» Exercise prompt
I would like every line of the records below that contains the word "computer" copied.

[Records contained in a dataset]
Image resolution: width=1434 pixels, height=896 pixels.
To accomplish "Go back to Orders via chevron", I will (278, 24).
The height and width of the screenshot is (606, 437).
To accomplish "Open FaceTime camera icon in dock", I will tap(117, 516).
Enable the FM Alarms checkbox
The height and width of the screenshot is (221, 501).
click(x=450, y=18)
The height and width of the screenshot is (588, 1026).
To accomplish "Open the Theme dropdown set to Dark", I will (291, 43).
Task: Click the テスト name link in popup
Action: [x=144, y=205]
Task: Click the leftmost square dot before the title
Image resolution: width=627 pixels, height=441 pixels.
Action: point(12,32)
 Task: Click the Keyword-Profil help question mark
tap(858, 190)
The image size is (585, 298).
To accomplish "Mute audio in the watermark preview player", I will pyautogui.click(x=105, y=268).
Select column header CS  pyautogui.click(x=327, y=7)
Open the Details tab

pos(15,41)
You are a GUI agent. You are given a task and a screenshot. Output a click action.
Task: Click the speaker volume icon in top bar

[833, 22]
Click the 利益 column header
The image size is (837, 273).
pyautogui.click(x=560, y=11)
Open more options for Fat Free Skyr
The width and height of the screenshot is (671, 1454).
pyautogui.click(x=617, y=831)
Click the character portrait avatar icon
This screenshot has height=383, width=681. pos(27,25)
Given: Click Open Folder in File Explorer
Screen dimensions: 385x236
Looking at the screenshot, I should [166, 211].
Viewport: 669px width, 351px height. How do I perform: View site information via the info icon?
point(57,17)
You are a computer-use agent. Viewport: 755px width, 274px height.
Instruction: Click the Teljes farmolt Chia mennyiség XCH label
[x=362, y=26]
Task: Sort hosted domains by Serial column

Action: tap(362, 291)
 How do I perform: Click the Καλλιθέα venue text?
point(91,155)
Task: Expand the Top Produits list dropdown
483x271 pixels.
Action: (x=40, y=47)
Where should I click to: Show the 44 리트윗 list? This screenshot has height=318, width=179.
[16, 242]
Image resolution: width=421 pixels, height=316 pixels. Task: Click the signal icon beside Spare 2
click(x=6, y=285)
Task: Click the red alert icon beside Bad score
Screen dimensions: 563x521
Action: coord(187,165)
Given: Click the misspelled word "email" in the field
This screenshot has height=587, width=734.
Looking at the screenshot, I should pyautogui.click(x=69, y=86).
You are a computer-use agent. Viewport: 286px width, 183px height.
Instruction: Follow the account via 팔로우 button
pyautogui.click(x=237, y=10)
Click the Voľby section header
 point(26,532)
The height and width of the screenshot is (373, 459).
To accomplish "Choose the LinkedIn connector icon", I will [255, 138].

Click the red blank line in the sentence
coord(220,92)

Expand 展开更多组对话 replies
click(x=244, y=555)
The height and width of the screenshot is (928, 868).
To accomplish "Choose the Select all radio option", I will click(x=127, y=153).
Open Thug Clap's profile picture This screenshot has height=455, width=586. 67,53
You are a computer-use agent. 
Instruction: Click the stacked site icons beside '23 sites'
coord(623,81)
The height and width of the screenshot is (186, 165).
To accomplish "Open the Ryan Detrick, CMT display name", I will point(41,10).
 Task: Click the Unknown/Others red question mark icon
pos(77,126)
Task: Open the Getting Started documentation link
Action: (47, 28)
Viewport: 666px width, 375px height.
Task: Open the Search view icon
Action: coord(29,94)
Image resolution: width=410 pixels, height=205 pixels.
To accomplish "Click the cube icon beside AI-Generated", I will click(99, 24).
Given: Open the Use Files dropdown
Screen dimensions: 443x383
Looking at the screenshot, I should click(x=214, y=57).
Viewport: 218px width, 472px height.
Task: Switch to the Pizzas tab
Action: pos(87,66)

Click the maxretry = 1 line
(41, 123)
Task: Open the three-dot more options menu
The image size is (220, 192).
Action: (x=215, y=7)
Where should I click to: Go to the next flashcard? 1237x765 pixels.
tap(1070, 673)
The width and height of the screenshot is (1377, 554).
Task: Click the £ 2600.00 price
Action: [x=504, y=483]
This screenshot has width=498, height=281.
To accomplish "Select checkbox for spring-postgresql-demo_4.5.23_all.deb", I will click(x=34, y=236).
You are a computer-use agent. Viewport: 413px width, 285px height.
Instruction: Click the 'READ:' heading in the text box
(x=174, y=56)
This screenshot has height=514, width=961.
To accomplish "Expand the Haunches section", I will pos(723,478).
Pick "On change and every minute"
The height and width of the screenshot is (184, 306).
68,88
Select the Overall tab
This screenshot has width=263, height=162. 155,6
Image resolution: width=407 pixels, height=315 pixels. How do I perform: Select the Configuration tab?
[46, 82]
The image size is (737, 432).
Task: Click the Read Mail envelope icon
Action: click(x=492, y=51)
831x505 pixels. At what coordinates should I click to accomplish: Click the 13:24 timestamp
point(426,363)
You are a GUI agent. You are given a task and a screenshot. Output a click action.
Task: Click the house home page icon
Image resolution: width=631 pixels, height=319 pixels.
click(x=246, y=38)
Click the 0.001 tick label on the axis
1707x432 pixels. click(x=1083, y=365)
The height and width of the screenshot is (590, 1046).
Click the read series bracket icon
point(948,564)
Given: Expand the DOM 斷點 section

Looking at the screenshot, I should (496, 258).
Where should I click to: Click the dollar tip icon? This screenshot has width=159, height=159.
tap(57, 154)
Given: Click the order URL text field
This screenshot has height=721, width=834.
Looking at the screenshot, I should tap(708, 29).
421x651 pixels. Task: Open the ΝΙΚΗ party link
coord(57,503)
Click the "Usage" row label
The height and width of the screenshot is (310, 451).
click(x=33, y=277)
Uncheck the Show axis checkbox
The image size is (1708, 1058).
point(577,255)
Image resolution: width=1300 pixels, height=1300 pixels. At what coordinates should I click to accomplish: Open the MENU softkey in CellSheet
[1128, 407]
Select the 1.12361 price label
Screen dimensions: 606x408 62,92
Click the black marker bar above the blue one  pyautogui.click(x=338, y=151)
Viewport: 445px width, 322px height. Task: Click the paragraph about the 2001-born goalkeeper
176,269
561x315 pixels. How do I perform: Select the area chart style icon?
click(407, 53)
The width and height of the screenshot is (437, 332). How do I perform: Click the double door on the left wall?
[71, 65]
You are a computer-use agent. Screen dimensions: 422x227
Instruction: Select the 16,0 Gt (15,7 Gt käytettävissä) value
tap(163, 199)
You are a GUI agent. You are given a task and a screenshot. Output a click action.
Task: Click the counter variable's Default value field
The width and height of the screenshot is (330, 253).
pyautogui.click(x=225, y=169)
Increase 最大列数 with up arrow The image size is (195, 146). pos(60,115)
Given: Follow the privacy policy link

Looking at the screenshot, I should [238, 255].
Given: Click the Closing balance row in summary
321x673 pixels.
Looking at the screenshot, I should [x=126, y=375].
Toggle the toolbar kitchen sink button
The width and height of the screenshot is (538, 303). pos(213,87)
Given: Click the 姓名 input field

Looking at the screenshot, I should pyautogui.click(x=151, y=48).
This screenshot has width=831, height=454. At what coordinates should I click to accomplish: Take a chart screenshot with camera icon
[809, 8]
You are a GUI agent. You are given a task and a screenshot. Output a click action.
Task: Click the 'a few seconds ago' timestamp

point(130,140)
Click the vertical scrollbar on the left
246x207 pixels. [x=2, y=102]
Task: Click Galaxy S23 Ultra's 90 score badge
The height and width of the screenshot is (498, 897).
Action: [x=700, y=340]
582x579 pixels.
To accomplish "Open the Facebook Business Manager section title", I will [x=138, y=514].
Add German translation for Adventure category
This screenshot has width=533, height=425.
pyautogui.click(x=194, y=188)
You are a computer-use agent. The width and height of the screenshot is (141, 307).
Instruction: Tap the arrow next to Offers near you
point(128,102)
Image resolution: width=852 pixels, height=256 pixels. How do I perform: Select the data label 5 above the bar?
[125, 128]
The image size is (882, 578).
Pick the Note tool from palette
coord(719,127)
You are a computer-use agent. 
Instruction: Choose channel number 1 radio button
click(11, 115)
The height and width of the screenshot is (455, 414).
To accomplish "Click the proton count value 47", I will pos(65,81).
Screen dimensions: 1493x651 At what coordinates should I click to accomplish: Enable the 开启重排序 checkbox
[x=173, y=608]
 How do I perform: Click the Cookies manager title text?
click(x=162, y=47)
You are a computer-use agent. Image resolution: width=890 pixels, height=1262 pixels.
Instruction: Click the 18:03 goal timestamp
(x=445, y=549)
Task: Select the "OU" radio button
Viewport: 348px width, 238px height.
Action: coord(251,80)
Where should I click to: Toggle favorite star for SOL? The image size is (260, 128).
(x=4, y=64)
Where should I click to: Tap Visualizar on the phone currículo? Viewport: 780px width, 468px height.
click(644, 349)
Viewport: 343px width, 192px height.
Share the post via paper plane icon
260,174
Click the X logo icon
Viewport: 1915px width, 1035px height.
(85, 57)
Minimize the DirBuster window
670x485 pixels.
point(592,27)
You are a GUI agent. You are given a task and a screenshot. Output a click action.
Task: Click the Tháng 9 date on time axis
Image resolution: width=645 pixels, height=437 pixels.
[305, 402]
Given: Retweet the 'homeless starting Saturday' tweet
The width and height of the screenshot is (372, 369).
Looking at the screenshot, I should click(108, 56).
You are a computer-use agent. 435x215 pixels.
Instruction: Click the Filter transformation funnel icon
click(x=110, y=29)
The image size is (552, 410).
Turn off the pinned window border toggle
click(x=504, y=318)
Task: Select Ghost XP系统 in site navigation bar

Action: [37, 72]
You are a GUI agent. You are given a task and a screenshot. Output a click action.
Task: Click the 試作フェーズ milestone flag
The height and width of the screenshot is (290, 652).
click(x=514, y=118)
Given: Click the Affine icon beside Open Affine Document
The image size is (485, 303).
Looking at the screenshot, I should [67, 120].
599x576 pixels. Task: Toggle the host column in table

» Written solution
You are a computer-use agent. Viewport: 755px width, 274px height.
You are a computer-use agent. Viewport: 286px width, 183px height.
You are a computer-use agent. 
You are a computer-use agent. Viewport: 413px width, 285px height.
You are a computer-use agent. Screen dimensions: 422x227
You are a computer-use agent. The width and height of the screenshot is (141, 307).
You are a computer-use agent. 
You are a computer-use agent. Image resolution: width=890 pixels, height=1262 pixels.
You are a computer-use agent. 435x215 pixels.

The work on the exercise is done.